Key Follow-Up Questions and Answers
How would you handle missing data in the logs?
Impute missing values with statistical methods like median or mode if the fraction of missing entries is small. Drop or exclude rows if the data is too sparse. Use indicators for whether fields are missing. Validate the effect of imputation on model performance.
How do you evaluate if your personalized interventions are effective?
Run an A/B test comparing two groups: one receiving targeted prompts and one receiving random or no prompts. Measure differences in watch time, engagement, browser updates, or other success metrics. Use significance testing to confirm whether the intervention yields meaningful improvements.
How would you handle high-cardinality categorical features?
Convert them into frequency-based or target-based encodings to avoid massive one-hot vectors. Monitor overfitting, because target encoding can introduce data leakage if not done properly. Use cross-validation to compute target-encoded values for training partitions to keep the process robust.
Why might gradient boosting outperform logistic regression?
Gradient boosting fits additive decision trees that can learn complex relationships between features. Logistic regression uses linear boundaries. Gradient boosting may capture non-linear interactions among features and adapt more effectively to complicated patterns in high-dimensional data.

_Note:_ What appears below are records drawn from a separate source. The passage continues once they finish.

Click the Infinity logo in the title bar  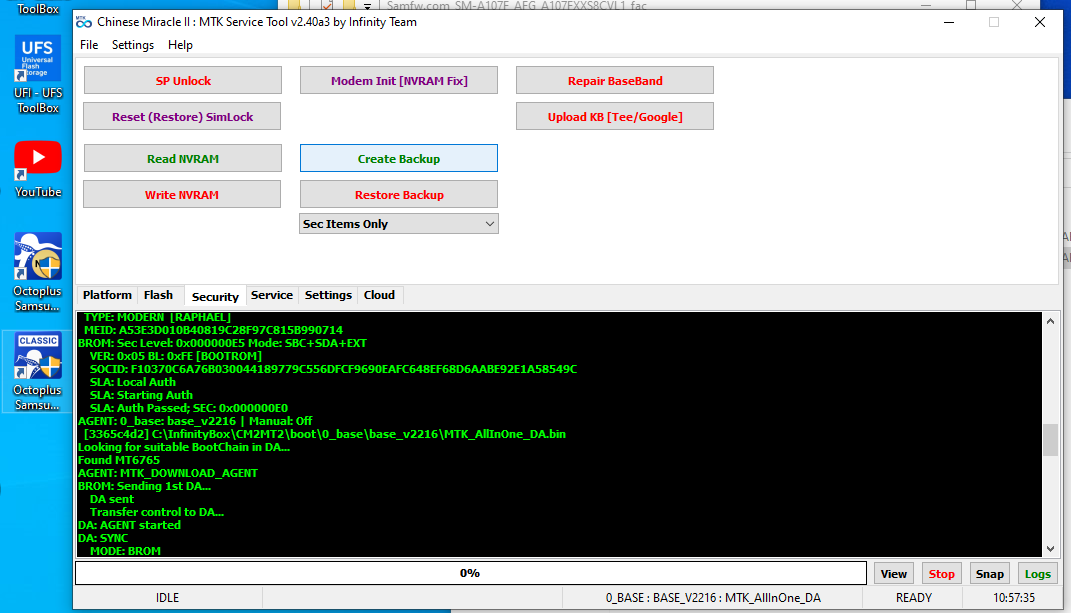tap(84, 22)
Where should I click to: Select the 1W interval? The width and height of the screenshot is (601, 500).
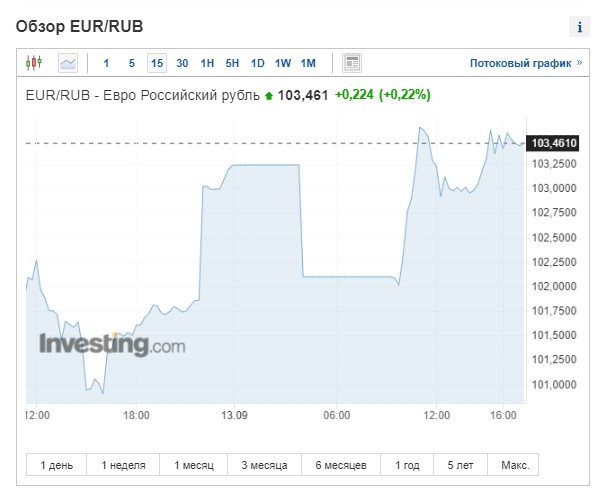(283, 63)
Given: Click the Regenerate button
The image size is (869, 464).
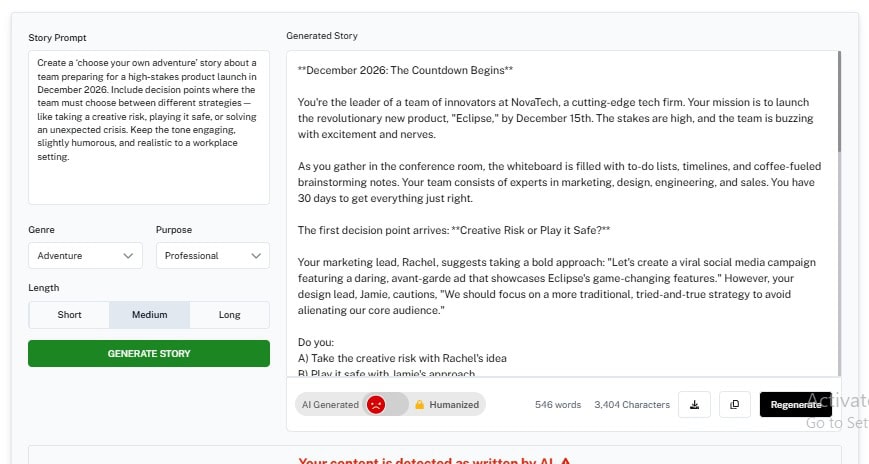Looking at the screenshot, I should click(796, 405).
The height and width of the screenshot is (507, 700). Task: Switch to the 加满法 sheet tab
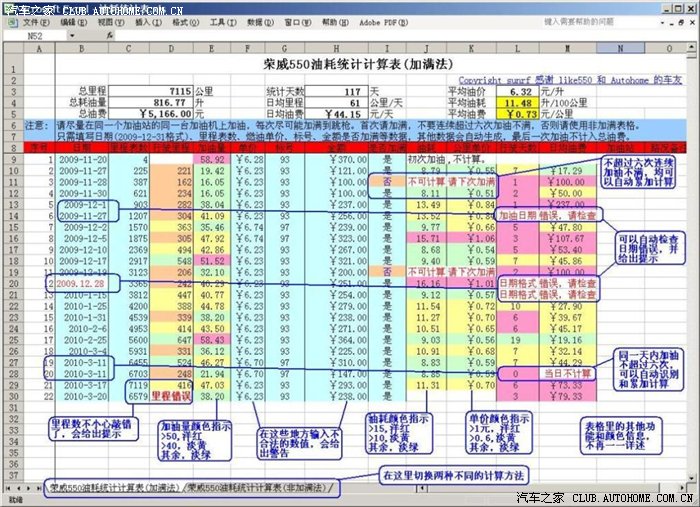click(x=113, y=487)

What would you monitor in production?
Monitor prediction distributions, model drift, system latencies, user engagement metrics, frequency of outdated browser usage, and overall conversion rates. Investigate alert triggers if the model’s performance drops or if a major browser release changes user patterns. A well-instrumented pipeline helps you catch anomalies and update models accordingly.